*SUPPLIED MATERIAL*
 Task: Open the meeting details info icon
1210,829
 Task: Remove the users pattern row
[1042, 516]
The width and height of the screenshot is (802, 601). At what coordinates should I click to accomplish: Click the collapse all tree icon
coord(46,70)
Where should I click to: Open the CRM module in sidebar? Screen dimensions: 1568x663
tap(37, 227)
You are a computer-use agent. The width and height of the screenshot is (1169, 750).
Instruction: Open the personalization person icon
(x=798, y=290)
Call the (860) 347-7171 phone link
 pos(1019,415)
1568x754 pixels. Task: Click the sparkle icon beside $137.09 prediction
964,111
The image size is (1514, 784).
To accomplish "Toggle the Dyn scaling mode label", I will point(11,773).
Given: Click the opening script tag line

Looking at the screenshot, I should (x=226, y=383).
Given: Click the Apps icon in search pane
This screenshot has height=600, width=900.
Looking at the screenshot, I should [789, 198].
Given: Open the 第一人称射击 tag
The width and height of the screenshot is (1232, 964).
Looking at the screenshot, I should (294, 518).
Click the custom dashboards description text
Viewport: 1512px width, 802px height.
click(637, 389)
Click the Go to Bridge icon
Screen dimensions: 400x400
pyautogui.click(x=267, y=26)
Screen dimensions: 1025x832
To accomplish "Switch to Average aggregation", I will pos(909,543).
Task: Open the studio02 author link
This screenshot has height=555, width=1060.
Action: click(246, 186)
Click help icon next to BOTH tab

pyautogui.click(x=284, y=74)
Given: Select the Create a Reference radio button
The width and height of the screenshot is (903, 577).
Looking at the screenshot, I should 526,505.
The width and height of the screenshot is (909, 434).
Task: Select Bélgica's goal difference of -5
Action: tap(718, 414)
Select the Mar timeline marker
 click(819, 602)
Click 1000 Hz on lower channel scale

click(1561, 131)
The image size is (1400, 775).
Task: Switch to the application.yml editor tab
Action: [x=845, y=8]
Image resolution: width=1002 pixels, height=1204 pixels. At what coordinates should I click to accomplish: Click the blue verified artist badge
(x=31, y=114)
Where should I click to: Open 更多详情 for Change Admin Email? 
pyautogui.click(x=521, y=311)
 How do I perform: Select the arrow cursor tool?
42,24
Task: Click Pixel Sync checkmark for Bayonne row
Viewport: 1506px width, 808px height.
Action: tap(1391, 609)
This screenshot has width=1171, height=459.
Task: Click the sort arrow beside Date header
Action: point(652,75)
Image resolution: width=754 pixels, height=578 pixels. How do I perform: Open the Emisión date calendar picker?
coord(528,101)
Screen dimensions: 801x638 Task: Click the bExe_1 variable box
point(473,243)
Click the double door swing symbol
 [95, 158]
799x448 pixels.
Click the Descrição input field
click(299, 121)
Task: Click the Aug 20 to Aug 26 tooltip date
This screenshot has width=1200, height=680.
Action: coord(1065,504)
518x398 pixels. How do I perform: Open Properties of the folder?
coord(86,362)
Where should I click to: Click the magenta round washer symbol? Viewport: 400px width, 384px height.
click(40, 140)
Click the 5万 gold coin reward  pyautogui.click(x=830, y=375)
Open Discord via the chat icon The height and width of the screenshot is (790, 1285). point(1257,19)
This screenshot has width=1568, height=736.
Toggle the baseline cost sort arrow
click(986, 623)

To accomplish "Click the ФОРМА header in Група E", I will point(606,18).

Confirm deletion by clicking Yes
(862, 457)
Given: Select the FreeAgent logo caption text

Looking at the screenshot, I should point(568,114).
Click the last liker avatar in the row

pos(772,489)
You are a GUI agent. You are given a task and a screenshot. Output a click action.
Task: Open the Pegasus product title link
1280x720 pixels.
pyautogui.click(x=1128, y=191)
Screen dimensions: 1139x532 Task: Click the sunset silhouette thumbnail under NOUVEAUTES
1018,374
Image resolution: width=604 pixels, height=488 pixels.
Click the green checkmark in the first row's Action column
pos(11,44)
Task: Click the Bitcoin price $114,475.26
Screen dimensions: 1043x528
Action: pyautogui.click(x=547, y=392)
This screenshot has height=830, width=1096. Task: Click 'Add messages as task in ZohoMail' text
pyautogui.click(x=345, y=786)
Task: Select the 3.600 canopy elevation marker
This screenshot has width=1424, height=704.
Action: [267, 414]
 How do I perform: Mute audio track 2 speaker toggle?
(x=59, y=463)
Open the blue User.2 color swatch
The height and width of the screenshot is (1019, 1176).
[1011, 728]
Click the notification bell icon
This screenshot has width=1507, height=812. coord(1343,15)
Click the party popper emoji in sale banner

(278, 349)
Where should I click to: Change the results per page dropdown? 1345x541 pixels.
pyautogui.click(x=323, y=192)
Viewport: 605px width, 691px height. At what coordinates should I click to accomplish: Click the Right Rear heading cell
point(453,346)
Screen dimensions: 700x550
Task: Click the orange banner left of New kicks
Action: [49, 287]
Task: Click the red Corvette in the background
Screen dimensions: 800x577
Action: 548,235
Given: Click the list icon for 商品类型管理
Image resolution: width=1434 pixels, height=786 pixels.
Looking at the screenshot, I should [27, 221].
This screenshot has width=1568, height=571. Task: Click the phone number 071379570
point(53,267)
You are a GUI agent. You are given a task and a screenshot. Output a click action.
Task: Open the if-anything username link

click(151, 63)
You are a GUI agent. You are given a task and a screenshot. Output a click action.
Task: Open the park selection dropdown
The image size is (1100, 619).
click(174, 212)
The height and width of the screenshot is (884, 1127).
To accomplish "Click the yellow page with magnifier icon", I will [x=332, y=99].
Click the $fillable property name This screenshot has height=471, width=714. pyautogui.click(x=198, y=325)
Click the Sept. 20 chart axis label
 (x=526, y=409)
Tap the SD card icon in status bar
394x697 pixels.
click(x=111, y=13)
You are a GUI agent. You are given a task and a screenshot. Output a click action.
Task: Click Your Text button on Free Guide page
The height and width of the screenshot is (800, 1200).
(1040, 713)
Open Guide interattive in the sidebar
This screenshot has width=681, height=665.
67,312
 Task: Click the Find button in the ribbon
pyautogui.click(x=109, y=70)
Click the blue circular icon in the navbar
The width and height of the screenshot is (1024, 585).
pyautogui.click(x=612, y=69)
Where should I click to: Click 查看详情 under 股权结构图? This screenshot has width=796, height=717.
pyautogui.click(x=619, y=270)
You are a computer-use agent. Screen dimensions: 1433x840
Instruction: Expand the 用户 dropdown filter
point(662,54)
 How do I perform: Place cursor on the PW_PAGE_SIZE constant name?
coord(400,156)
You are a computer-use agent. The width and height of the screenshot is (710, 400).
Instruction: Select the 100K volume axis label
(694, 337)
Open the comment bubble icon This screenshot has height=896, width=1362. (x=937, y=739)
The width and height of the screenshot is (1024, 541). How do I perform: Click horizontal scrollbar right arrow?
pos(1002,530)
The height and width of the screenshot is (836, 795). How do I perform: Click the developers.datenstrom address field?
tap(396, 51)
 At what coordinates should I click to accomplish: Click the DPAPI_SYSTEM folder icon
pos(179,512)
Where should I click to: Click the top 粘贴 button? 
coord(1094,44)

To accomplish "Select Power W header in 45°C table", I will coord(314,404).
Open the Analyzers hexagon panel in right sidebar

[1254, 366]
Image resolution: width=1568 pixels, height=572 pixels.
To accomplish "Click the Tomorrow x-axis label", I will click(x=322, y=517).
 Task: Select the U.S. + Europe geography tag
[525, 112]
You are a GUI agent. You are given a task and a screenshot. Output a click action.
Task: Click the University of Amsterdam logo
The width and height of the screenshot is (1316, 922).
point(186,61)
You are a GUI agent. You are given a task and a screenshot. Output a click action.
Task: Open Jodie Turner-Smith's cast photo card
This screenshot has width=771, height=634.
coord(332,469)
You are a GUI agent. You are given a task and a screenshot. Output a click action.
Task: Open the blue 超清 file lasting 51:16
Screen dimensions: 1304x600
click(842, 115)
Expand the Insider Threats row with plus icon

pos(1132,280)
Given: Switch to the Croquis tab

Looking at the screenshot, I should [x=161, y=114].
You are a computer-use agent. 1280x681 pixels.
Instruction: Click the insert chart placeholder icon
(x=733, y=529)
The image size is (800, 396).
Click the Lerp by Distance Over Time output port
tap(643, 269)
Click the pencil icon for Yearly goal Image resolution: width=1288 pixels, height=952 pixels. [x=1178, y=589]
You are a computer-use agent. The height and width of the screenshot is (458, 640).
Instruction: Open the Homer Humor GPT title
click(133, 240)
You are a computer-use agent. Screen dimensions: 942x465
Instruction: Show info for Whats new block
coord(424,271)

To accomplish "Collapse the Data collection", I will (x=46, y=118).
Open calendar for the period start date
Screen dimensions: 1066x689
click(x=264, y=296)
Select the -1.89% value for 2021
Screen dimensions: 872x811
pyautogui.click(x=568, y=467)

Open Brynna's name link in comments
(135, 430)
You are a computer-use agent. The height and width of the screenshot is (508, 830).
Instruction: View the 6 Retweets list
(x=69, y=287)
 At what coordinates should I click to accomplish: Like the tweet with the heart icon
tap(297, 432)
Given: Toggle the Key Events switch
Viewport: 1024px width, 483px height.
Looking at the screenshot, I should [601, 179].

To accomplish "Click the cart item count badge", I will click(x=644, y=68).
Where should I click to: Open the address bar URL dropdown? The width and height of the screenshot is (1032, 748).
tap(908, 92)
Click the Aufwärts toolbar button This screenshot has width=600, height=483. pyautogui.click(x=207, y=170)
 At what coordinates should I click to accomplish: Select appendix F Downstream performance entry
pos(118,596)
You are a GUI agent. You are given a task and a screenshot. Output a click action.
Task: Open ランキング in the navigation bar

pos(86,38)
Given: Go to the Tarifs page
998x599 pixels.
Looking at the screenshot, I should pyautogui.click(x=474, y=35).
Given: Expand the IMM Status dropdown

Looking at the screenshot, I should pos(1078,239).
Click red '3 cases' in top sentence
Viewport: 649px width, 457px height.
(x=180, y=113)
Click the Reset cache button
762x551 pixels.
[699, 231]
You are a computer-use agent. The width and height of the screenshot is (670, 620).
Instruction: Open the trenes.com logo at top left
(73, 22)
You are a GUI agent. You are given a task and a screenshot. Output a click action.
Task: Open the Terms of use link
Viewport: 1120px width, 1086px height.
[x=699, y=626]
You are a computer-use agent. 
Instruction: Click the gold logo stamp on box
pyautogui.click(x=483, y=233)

*PROBLEM*
Return word for word the lines above from the line with "is (458, 640)." to the line with "is (508, 830).", including both and leaving out all others.

*RESULT OF THIS EXERCISE*
You are a computer-use agent. The height and width of the screenshot is (458, 640).
Instruction: Open the Homer Humor GPT title
click(133, 240)
You are a computer-use agent. Screen dimensions: 942x465
Instruction: Show info for Whats new block
coord(424,271)

To accomplish "Collapse the Data collection", I will (x=46, y=118).
Open calendar for the period start date
Screen dimensions: 1066x689
click(x=264, y=296)
Select the -1.89% value for 2021
Screen dimensions: 872x811
pyautogui.click(x=568, y=467)

Open Brynna's name link in comments
(135, 430)
You are a computer-use agent. The height and width of the screenshot is (508, 830).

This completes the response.